We caught up with Evren Sirin, Stardog’s CTO, to discuss the tricky task of benchmarking Enterprise Knowledge Graphs—what potential clients ask for, what factors affect benchmarking, how Stardog has improved over the past few years, and more.
Q: Every enterprise is different, and every knowledge graph is different. What factors do you consider when it comes to benchmarking?
As anyone who has worked on benchmarking would admit, benchmarks can be misleading and do not always reflect what a user would see with their own data and usage patterns because, as you point out, there are many differences between each enterprise and their usage of knowledge graphs.
We create benchmarks that represent the use cases we see in practice rather than focusing on synthetic, contrived benchmarks. We are not aiming for a single benchmark that magically tells us performance is good or bad. Instead, we have a more holistic approach and analyze performance over a range of different benchmarks.
Q: What do potential clients ask about and for? What do you wish they asked for?

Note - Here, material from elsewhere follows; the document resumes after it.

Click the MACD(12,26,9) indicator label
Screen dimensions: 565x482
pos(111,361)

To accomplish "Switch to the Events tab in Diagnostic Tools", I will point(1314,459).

Sometimes we get questions about results on certain publicly available benchmarks, such as the Berlin SPARQL Benchmark (BSBM) or the Lehigh University Benchmark (LUBM). These benchmarks make it easy for someone to compare products from different vendors, but they do not typically tell how the performance would be for the client’s data and queries.
It is important for the users to analyze and understand their usage pattern and ideally create a benchmark based on that rather than just relying on predefined benchmarks.
Q: What are some recent benchmarks we’ve done?
Our most recent benchmarking effort has focused on Wikidata. Wikidata is the central storage for the structured data of Wikipedia and other Wikimedia projects. It is editable by anyone and provides daily RDF data dumps. Wikidata is continuously growing and has 16.7 billion triples right now. Our benchmarking shows Wikidata can be loaded into Stardog under 10 hours on a commodity server, which translates to 500K triples per second loading throughput.
We have also benchmarked query answering times for Wikidata Graph Pattern Benchmark (WGPB). This benchmark comes with 50 instances of 17 different query patterns resulting in 850 queries. Stardog’s average query execution time for WGPB queries against 16.7 billion triples was 100 milliseconds. Stardog was able to answer 844 queries (99% of all queries) under 1 second so only 6 queries took more than one second. All the details of benchmark results can be found in our Stardog Labs blog post.
Q: Where has Stardog improved the most over the last few years?
There have been significant performance and scalability improvements over the last few years. We have shown that Stardog can provide sub-second query answering times over a hybrid multi-cloud Knowledge Graph with 1 trillion edges. We have improved data ingestion speeds by 500% and can bulk load data into Stardog at a speed of a million triples per second when using faster disks and CPUs. There have been improvements to query answering performance across various use cases, including but not limited to path queries, full text queries, and reasoning queries.
Q: How long do you expect benchmarks to remain accurate?
We are constantly working on performance improvements in Stardog, so every release might be bringing in performance improvements relevant for some benchmark. One thing we pay a lot of attention to is not to have performance regressions. We have built an automated benchmarking tool called Starbench to run hundreds of benchmarks every night to make sure no code committed during the day will result in performance degradation. We might not guarantee we will make every benchmark faster in every release, but we make sure none of them will get any slower.
Q: What are we going to benchmark next?
Our current benchmarking efforts focus on Stardog’s BI/SQL server performance. We have made some significant improvements for SQL query answering performance in Stardog 7.9, but just like SPARQL, there are many different usage patterns for SQL, so we are expanding our benchmarking coverage in this area. We will be publishing these results soon.
Q: Do benchmarks results reflect ROI?
The scalability and the query answering performance of an Enterprise Knowledge Graph directly impact ROI. The scalability allows more data across the enterprise to be unified, and the query answering performance means questions against the Knowledge Graph can be answered in a timely manner. So benchmarks in that regard are indicators for the ROI as long as they reflect the real-world use cases, as I mentioned before.